- Padre Location in Kerala, India
- Coordinates: 12°37′09″N 75°08′13″E﻿ / ﻿12.6193°N 75.1370°E
- Country: India
- State: Kerala
- District: Kasaragod
- Taluk: Manjeshwaram

Government
- • Body: Enmakaje Grama Panchayat

Area
- • Total: 15.97 km^{2} (6.17 sq mi)

Population (2011)
- • Total: 5,092
- • Density: 320/km^{2} (830/sq mi)

Languages
- • Official: Malayalam, English
- Time zone: UTC+5:30 (IST)
- PIN: 671552
- Vehicle registration: KL-14

= Padre, Kasaragod =

Village in Kerala, India

Padre is a village in Manjeshwaram Taluk of Kasaragod district in Kerala, India.

==Demographics==
As of 2011 Census, Padre village had population of 5,092 which constitutes 2,586 males and 2,506 females.
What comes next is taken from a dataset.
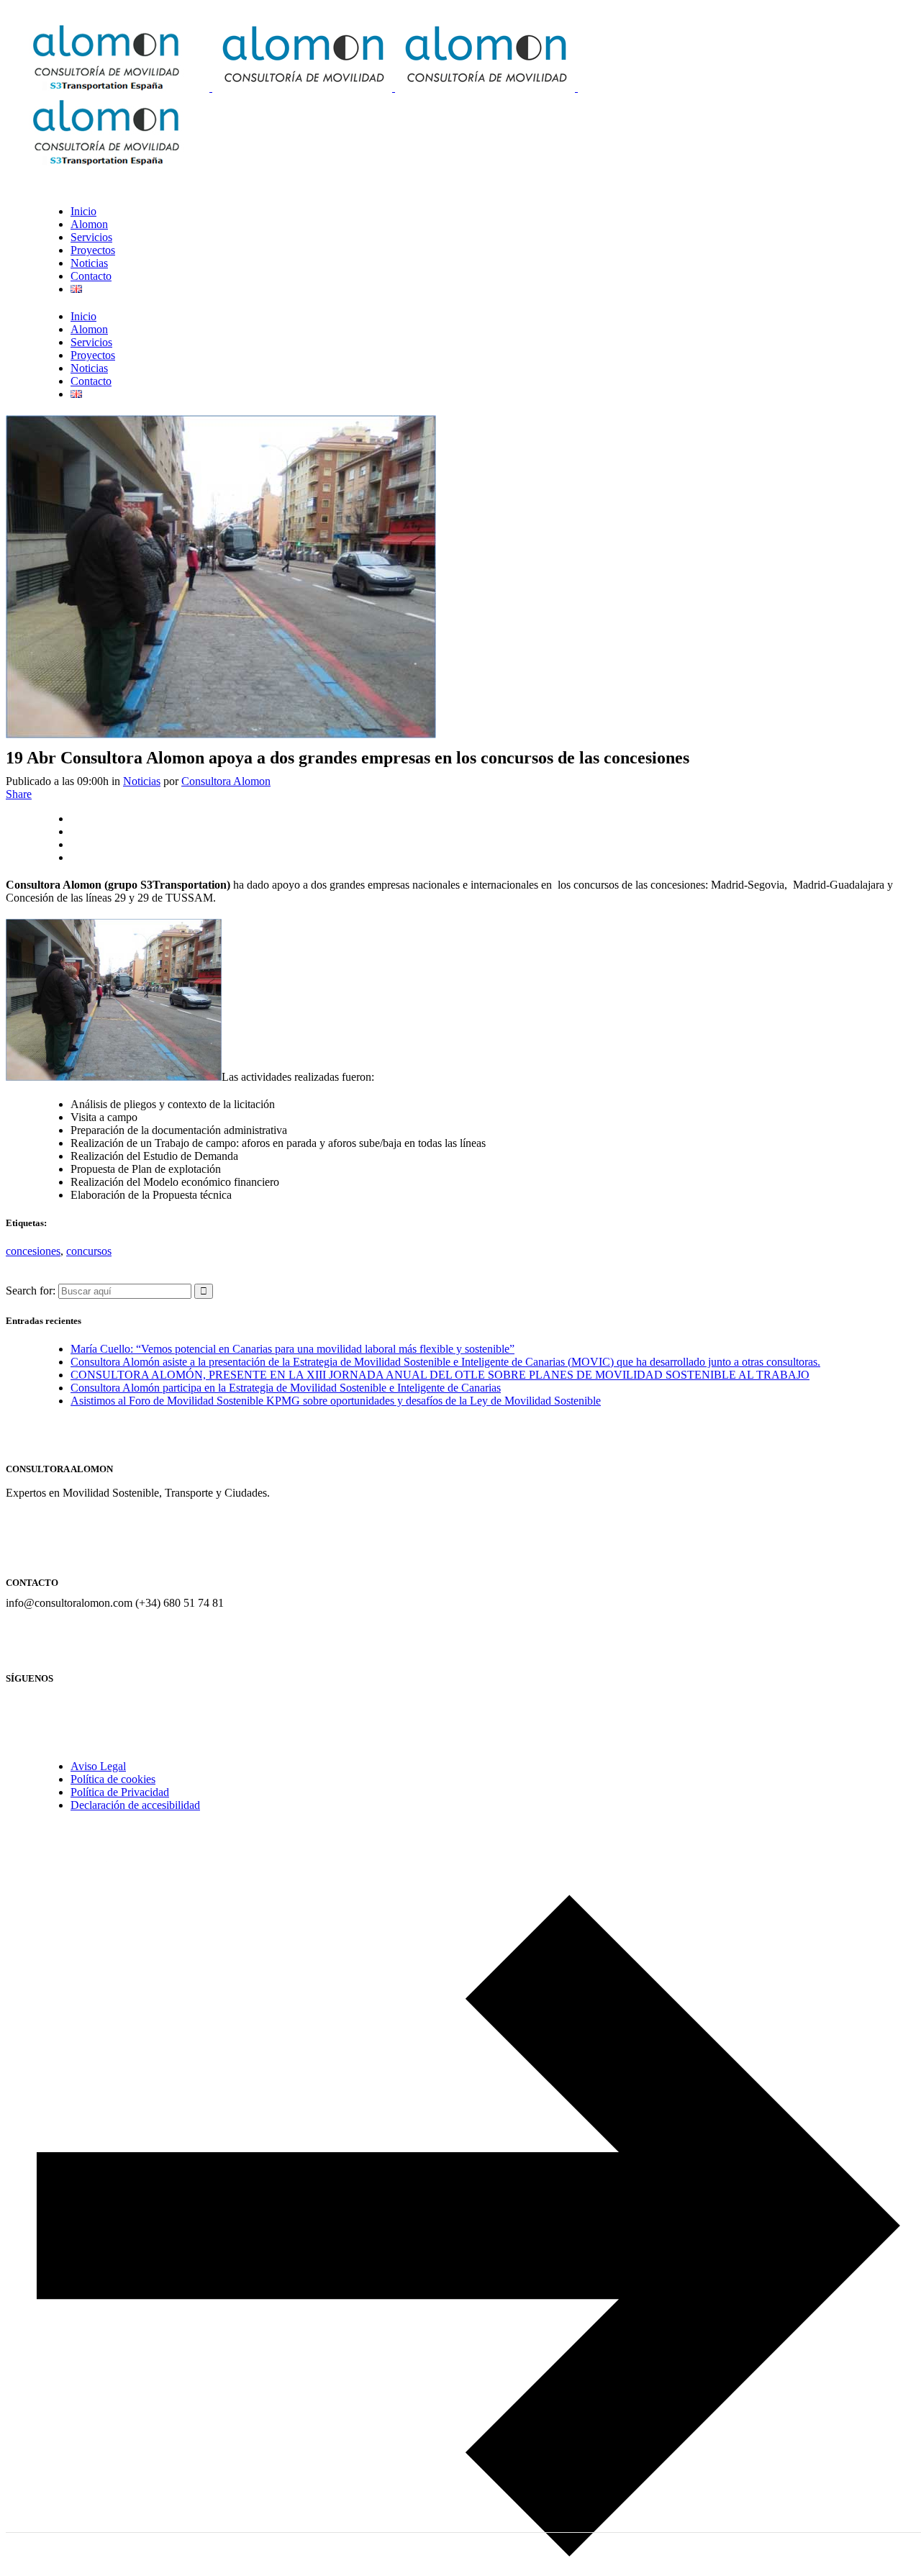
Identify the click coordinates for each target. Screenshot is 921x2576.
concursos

The male female sex ratio was 969 lower than state average of 1084. Padre village has an area of 15.97 km2 with 970 families residing in it. Population in the age group 0-6 was 417 (8.2%) where 215 are males and 202 are females. Padre had overall literacy of 84.6% lower than state average of 94%. Male literacy stands at 90.9% and Female literacy was 78%.

==Administration==
Padre village is part of Enmakaje Grama Panchayat. Politically it comes under Manjeshwar (State Assembly constituency) which is part of Kasaragod (Lok Sabha constituency).